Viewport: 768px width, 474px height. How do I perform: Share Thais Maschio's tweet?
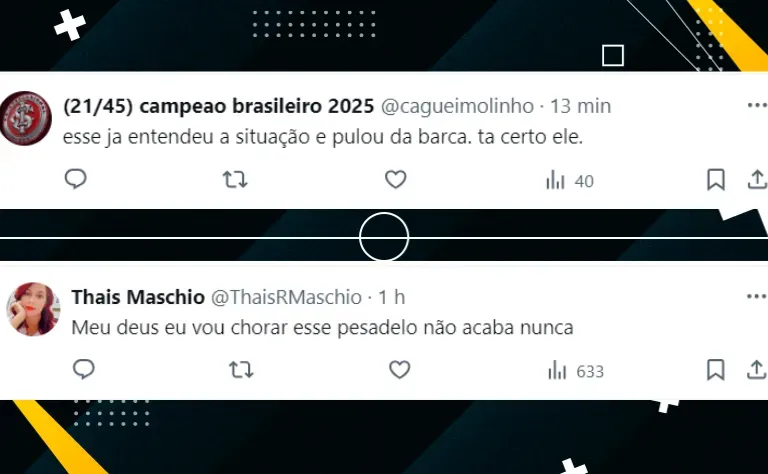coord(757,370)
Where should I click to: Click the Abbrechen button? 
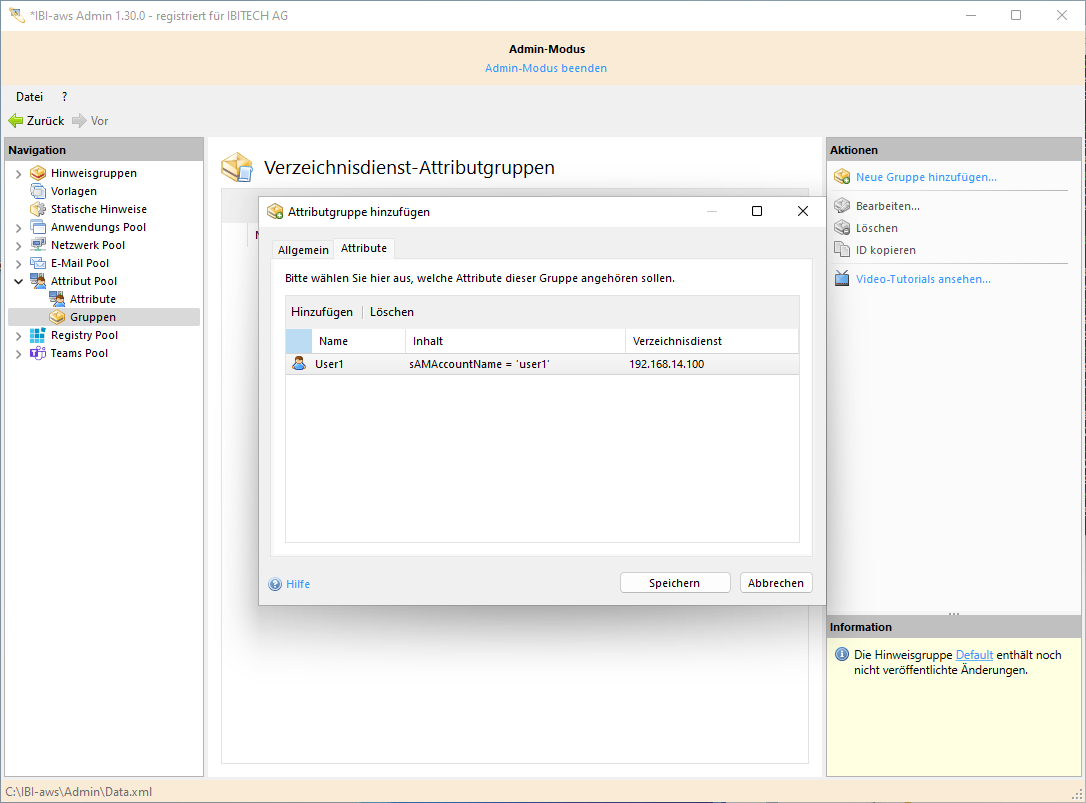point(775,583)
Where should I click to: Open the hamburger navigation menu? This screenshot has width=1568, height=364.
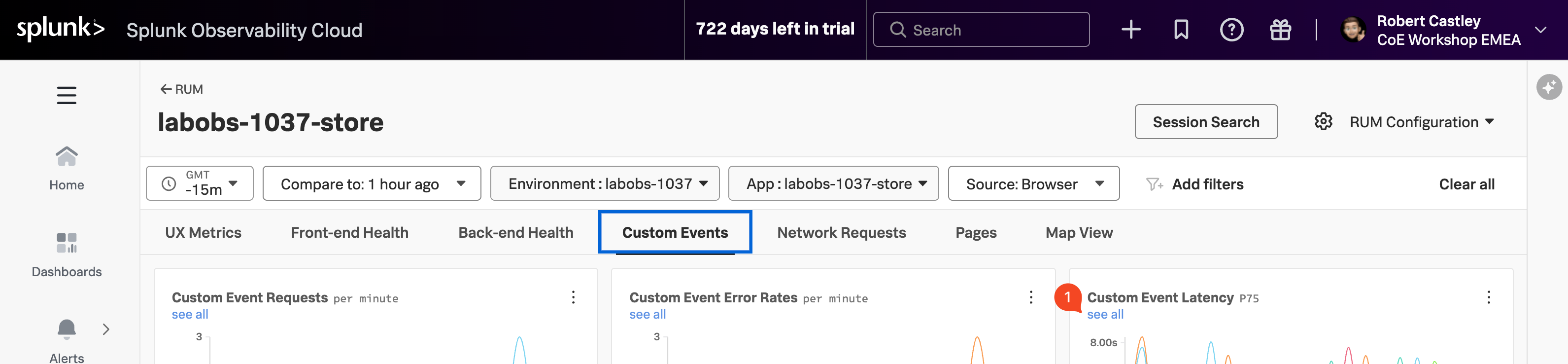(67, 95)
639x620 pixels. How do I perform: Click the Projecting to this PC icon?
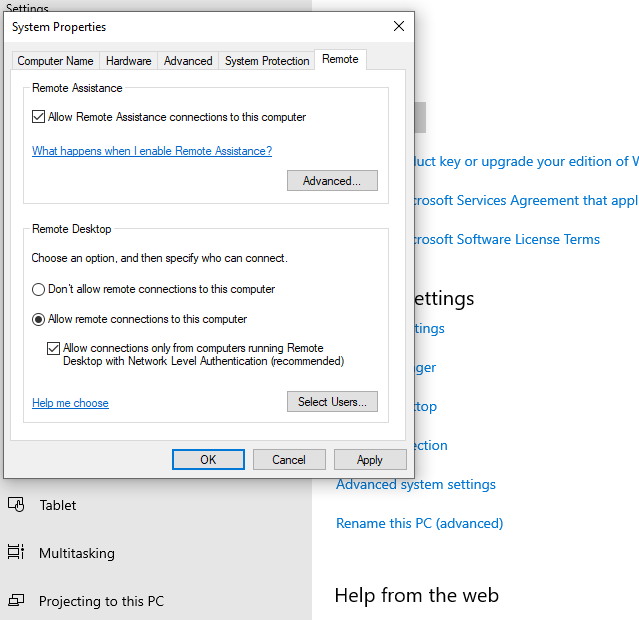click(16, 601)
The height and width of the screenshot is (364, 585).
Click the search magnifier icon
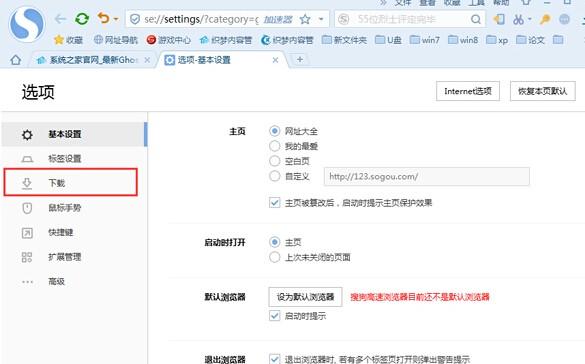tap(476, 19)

* * *

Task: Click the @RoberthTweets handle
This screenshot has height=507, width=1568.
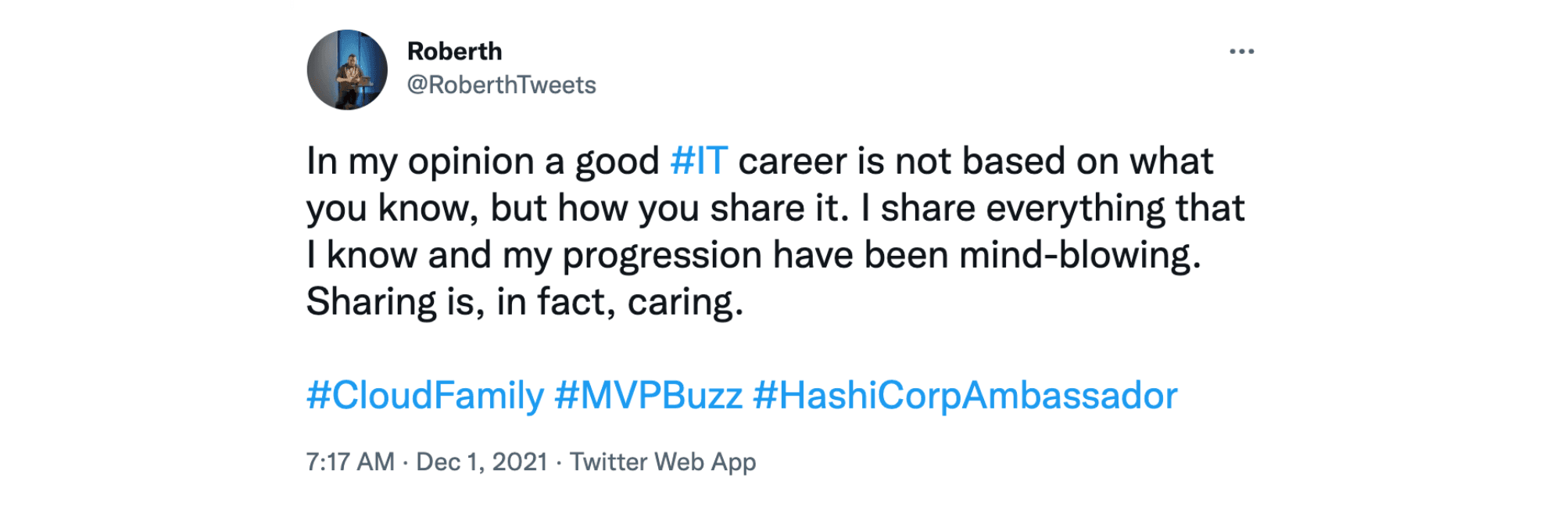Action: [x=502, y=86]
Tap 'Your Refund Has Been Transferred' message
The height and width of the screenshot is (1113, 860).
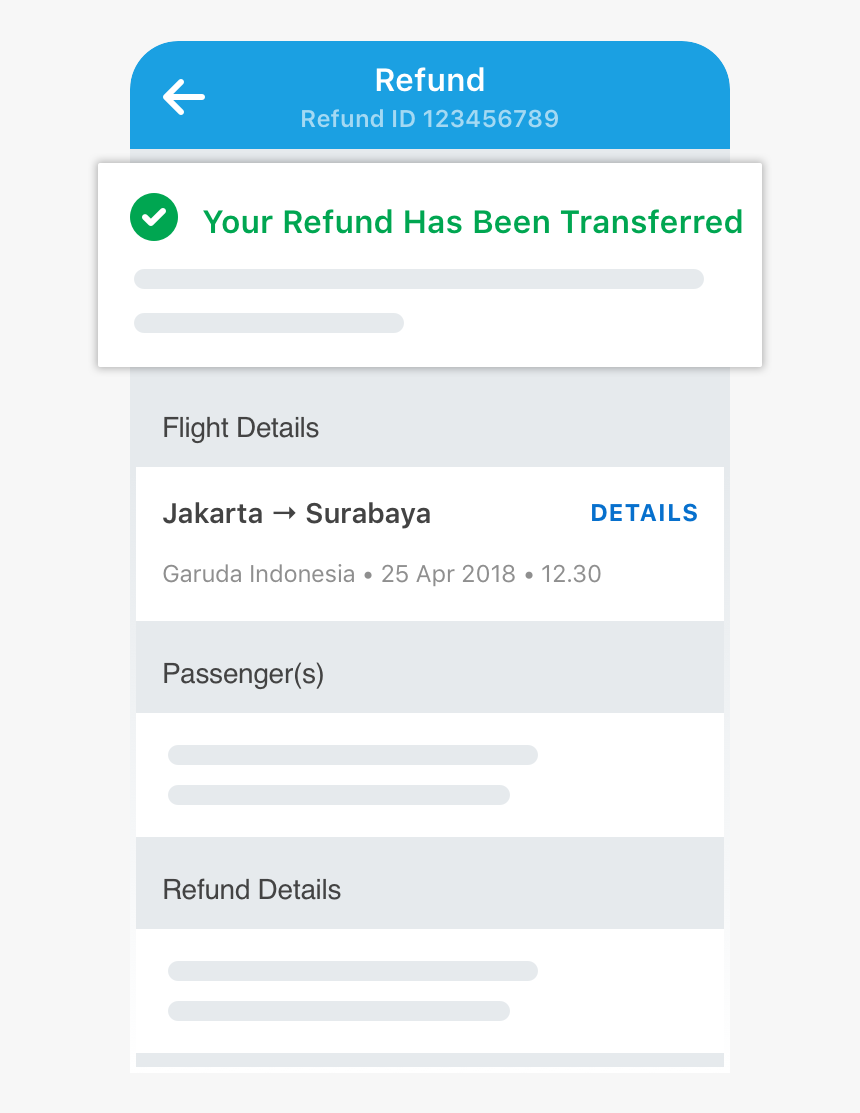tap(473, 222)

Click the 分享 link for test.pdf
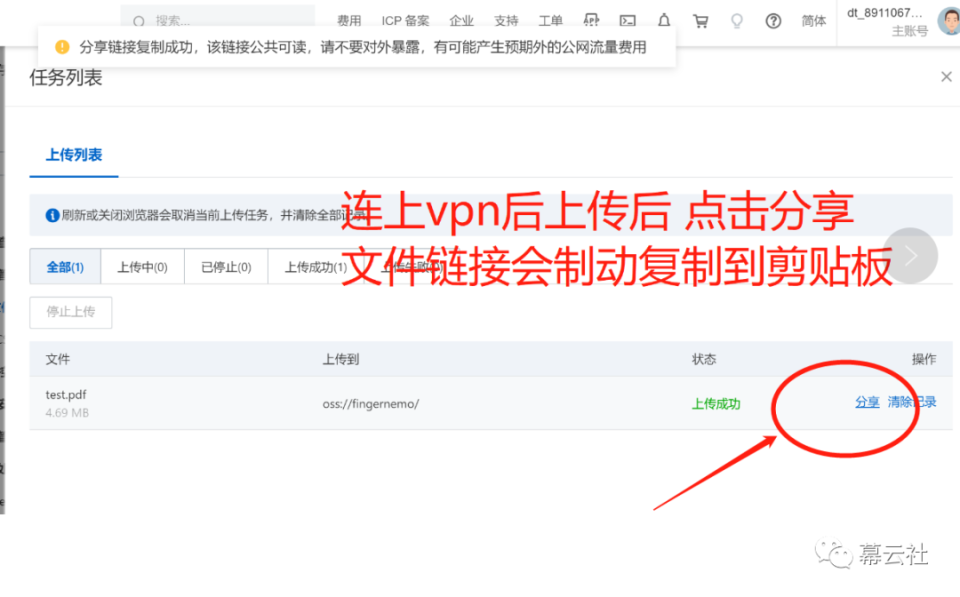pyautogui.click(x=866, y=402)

---

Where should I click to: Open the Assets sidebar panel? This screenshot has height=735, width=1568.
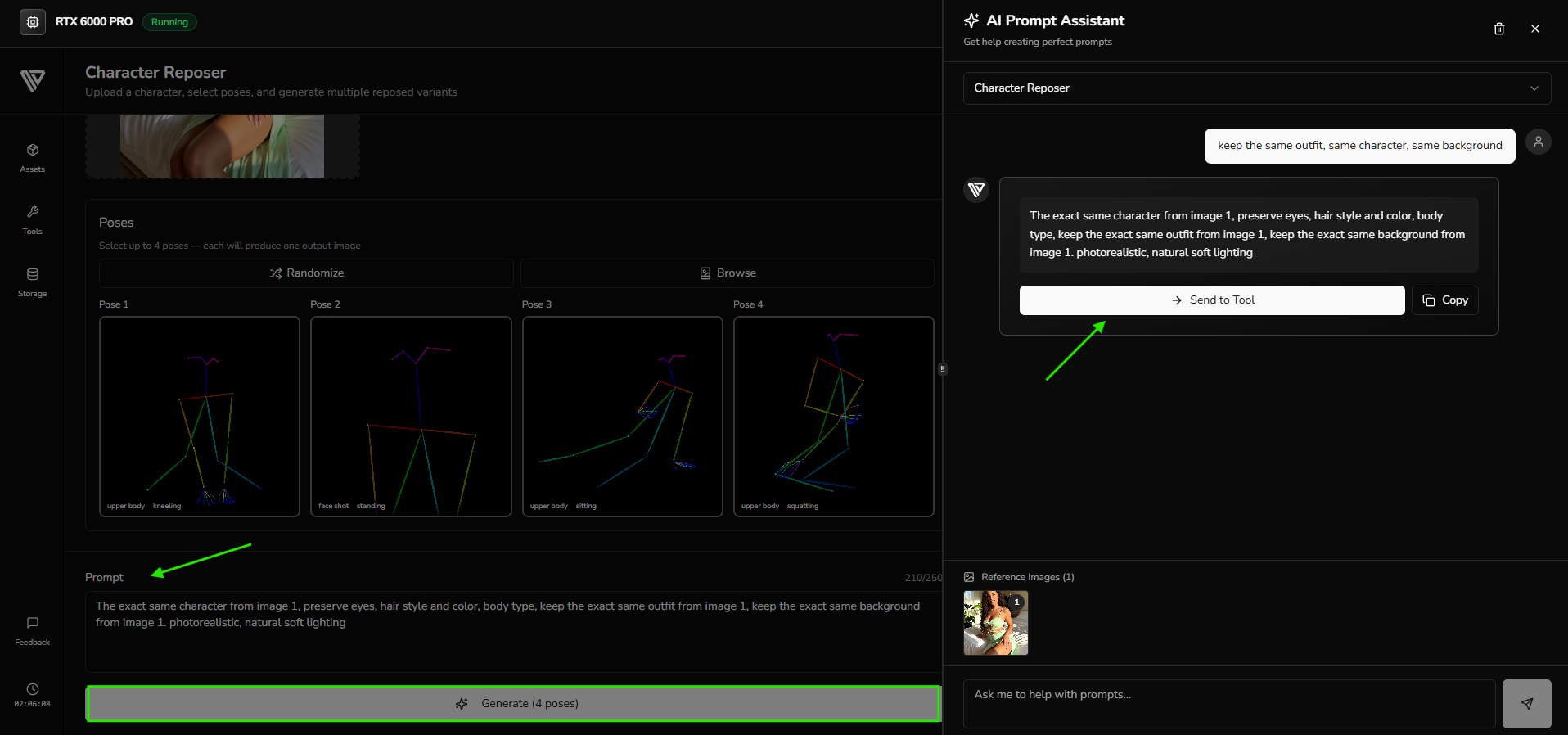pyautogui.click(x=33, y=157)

* [EXERCISE BRIEF]: The line holding "Viewport: 768px width, 474px" starts the copy and the line holding "The height and width of the screenshot is (364, 585)." ends it. Repeat those two lines above and all between them exactly, leaving out pictures.

* [ANSWER FOR THE TASK]:
Viewport: 768px width, 474px height. How do I perform: Share Thais Maschio's tweet?
coord(757,370)
Where should I click to: Click the Abbrechen button? 
point(775,583)
Where should I click to: Open the hamburger navigation menu? This screenshot has width=1568, height=364.
(67, 95)
639x620 pixels. How do I perform: Click the Projecting to this PC icon?
click(16, 601)
The height and width of the screenshot is (364, 585).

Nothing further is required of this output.